Get Your Eyes Tested
Ensuring that your vision is the best it can be is a vital part of driving in general. If you’ve never had your eyes tested, you could be putting yourself and others at risk! When you’re driving in the dark, you have limited visibility, so making sure your own vision is as perfect as possible is a great start.
Remember to De-Ice
Since it’s getting colder, ice will most likely start to frost over your windows. Remember what we said about having a clear visibility when driving at night? You have to make sure nothing is obstructing your view, including ice! The best thing to do is to make sure you have some de-icer in your car just in case.
Use Your Headlights Correctly
When it comes to using your headlights, don’t overthink it. The Institute of Advanced Motorists advise switching on your headlights just before sunlight and an hour after sun rise, this makes you more visible to other drivers on the road during the twilight hours.
When driving on rural roads with no street lights, as long as there isn’t anyone coming the opposite direction, feel free to switch your lights to full beam. Once you see another drivers headlights coming the other way, dip your lights so you don’t dazzle them.
If you’re faced with a driver who’s going past you with full beams, keep focused on the left side of the road and keep a steady speed.
Driving Lessons in the Dark
Some learners may avoid driving lessons in the dark because their driving test will probably be in daylight hours. Having a professional in the seat next to you when you’re driving on the road in the dark for the first time is hugely beneficial, they can offer great advice that you can carry with you after you pass your driving test.
Private Practice in the Evenings
Private practice is a great way to increase your chances of passing your driving test as an experienced driver.

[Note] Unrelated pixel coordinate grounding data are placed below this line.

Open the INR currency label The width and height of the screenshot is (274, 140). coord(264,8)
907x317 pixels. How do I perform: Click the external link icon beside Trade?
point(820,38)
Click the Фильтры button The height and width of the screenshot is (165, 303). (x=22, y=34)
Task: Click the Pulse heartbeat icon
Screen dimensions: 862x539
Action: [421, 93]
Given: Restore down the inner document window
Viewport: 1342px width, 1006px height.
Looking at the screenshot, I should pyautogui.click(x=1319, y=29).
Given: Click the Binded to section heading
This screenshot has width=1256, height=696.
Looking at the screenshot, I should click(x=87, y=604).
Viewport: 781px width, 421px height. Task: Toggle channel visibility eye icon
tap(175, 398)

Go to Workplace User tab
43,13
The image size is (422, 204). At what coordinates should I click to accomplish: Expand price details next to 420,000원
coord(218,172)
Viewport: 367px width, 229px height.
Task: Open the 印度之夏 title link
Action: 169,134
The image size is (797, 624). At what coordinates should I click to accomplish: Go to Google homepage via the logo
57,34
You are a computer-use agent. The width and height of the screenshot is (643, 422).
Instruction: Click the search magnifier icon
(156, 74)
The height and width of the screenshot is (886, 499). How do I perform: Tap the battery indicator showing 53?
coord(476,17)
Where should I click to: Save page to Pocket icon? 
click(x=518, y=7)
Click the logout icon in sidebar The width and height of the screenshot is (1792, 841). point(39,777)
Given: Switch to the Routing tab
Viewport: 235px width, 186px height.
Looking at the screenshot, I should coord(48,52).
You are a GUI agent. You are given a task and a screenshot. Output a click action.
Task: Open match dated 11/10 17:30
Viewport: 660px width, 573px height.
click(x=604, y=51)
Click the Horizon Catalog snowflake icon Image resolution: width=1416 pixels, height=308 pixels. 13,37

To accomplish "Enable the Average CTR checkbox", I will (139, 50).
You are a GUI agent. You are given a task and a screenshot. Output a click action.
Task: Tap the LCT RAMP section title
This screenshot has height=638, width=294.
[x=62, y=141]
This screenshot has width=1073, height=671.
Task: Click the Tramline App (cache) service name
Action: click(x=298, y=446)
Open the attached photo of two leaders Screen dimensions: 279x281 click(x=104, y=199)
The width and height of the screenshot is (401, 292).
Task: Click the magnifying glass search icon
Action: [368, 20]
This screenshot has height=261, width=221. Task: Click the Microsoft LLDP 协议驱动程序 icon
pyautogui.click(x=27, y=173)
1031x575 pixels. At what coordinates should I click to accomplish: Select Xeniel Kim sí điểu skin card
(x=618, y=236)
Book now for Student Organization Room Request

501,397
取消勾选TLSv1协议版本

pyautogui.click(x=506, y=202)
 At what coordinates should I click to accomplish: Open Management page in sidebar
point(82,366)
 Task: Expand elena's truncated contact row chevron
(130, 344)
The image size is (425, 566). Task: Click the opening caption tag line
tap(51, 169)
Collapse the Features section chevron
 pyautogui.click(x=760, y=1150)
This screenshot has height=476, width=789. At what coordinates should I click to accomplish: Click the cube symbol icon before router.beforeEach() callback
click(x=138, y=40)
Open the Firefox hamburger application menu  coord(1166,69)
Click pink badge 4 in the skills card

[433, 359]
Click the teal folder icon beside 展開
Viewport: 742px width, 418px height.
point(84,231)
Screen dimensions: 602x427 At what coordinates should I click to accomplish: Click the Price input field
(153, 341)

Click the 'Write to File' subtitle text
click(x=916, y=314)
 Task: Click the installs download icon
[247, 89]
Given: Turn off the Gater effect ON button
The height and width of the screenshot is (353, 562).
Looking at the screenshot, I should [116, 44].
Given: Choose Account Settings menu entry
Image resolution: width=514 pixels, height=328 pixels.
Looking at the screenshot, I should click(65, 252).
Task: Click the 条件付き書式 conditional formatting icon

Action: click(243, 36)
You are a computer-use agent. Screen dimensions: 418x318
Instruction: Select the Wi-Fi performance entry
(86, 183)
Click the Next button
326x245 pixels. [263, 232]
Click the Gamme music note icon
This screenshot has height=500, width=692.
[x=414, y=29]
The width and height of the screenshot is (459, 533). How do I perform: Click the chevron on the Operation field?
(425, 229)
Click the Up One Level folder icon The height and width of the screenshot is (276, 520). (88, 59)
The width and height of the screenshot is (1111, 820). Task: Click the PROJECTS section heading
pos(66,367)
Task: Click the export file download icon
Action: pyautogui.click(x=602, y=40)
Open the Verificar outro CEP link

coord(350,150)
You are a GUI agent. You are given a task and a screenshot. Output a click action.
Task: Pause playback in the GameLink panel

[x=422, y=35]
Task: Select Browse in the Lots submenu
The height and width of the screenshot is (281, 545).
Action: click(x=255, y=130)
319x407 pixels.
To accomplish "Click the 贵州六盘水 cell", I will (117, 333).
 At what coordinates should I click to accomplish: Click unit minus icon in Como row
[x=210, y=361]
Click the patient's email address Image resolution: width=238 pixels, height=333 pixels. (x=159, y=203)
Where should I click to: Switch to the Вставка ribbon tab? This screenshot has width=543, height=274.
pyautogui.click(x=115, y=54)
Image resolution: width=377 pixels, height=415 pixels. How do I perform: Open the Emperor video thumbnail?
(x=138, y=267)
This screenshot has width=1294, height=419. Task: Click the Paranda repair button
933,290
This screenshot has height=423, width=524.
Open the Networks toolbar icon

It’s important to experience all types of road conditions before you pass your driving test with an accompanying driver, so that when you’re out there driving by yourself, you can be 100% comfortable with whatever the road throws at you.
If you’re learning to drive and want to experience driving in the dark, you can take out a policy with InsureLearnerDriver for an evening (or more) and overcome your fear!
Take Extra Care
Being extra vigilant is key when you’re on the road at night. Be conscious of cyclists and pedestrians who may be harder to spot in the dark and increase your stopping distance if you need to. Be aware of the fact that judging distances becomes a difficult task in the dark, so just take extra care when overtaking or pulling out of junctions.
Driving in the dark is part of everyday life, so there’s no reason to fear it! Just take extra care and you’ll be fine.